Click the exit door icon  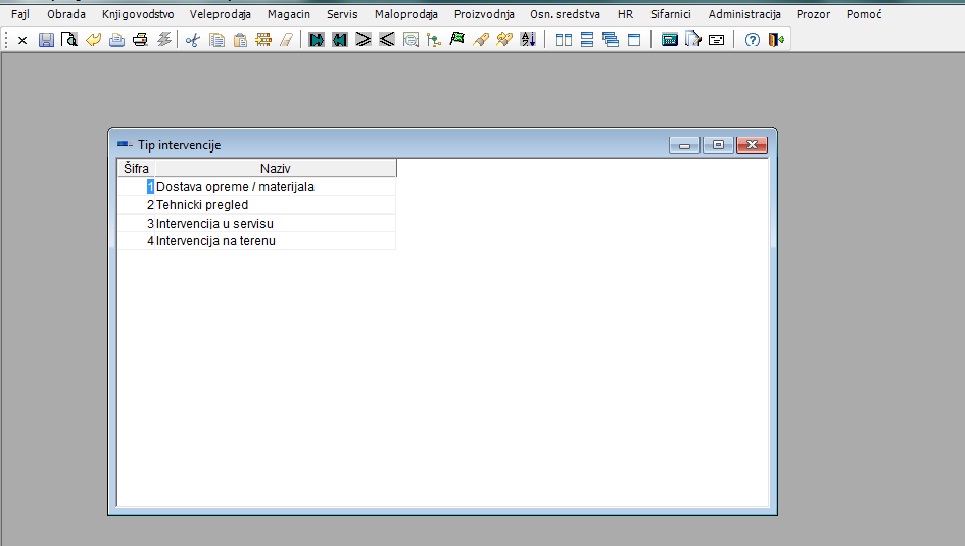775,40
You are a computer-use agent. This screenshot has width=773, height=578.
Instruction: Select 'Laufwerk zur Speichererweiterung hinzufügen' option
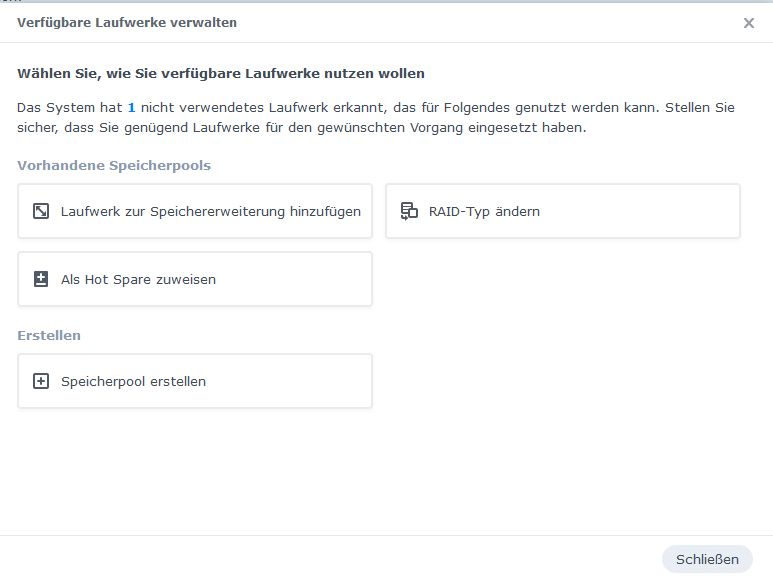coord(210,211)
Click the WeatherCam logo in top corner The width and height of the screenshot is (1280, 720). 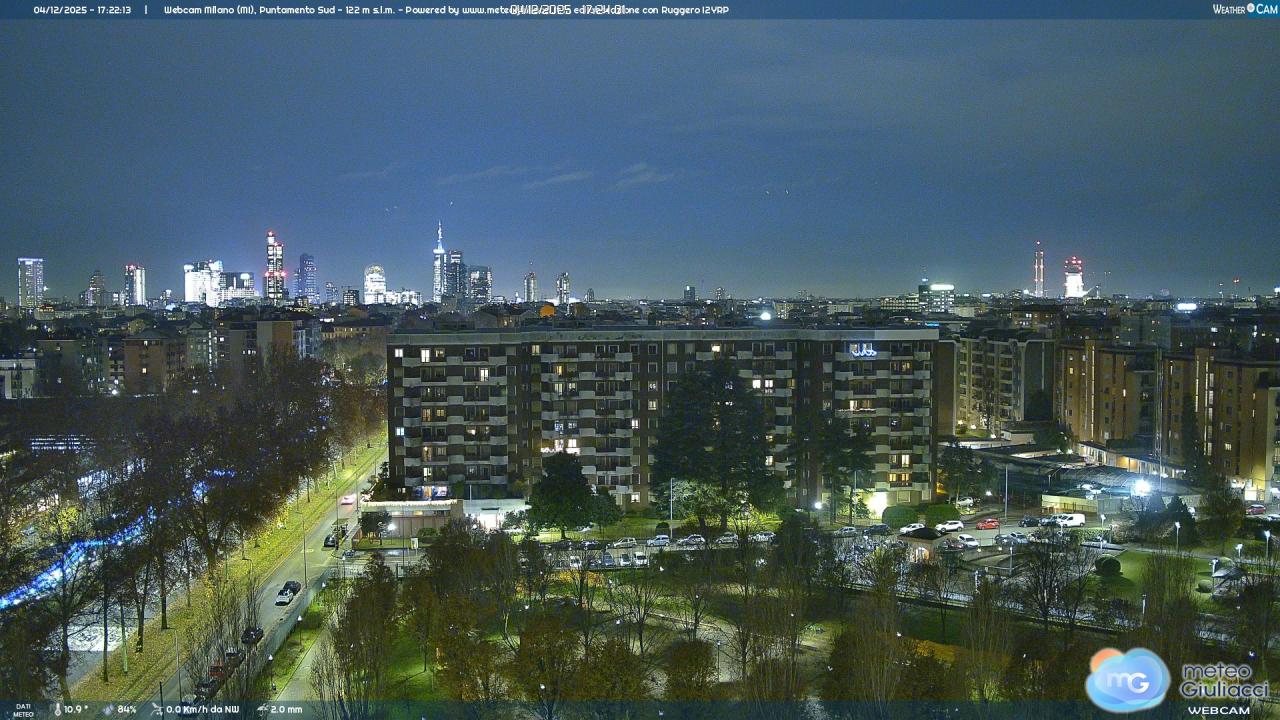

Problem ▸ Would you reproduce the lines from the one with "You are a computer-use" through the final line of the data above, exactly and only those, without any pictures?

Response for this exercise ▸
You are a computer-use agent. This screenshot has width=773, height=578.
Instruction: Select 'Laufwerk zur Speichererweiterung hinzufügen' option
coord(210,211)
Click the WeatherCam logo in top corner The width and height of the screenshot is (1280, 720). 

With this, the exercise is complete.